◆ **Goal of the exercise**: Please write each record out again word for word.

Items from a dataset:
-=-=-

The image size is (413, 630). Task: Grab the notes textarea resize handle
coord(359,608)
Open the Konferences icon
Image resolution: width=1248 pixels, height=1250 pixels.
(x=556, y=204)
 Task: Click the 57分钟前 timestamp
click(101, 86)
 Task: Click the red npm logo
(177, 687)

-=-=-

◆ **Answer space**:
The image size is (413, 630). Task: Grab the notes textarea resize handle
coord(359,608)
Open the Konferences icon
Image resolution: width=1248 pixels, height=1250 pixels.
(x=556, y=204)
 Task: Click the 57分钟前 timestamp
click(101, 86)
 Task: Click the red npm logo
(177, 687)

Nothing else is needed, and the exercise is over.